Early life and education
Jon Kleinberg was born in 1971 in Boston, Massachusetts. He received a Bachelor of Science degree in computer science from Cornell University in 1993 and a Ph.D., from Massachusetts Institute of Technology in 1996. He is the older brother of fellow Cornell computer scientist Robert Kleinberg.
Career
Since 1996 Kleinberg has been a professor in the Department of Computer Science at Cornell, as well as a visiting scientist at IBM's Almaden Research Center.

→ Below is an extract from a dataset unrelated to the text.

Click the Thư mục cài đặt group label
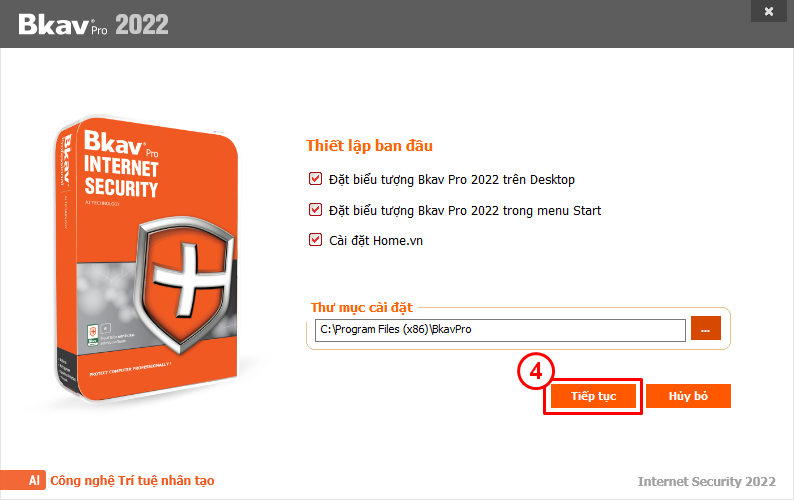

His work has been supported by an NSF Career Award, an ONR Young Investigator Award, a MacArthur Foundation Fellowship, a Packard Foundation Fellowship, a Sloan Foundation Fellowship, and grants from Google, Yahoo!, and the NSF. He is a member of the National Academy of Engineering and the American Academy of Arts and Sciences. In 2011, he was elected to the United States National Academy of Sciences.[10][11] In 2013 he became a fellow of the Association for Computing Machinery.[12]
Research
Kleinberg is best known for his work on networks and particularly for his HITS algorithm, developed while he was at IBM. HITS is an algorithm for web search that builds on the eigenvector-based methods used in algorithms and served as the full-scale model for PageRank by recognizing that web pages or sites should be considered important not only if they are linked to by many others (as in PageRank), but also if they link to many others. Search engines themselves are examples of sites that are important because they link to many others. Kleinberg realized that this generalization implies two different classes of important web pages, which he called "hubs" and "authorities". The HITS algorithm is an algorithm for automatically identifying the leading hubs and authorities in a network of hyperlinked pages.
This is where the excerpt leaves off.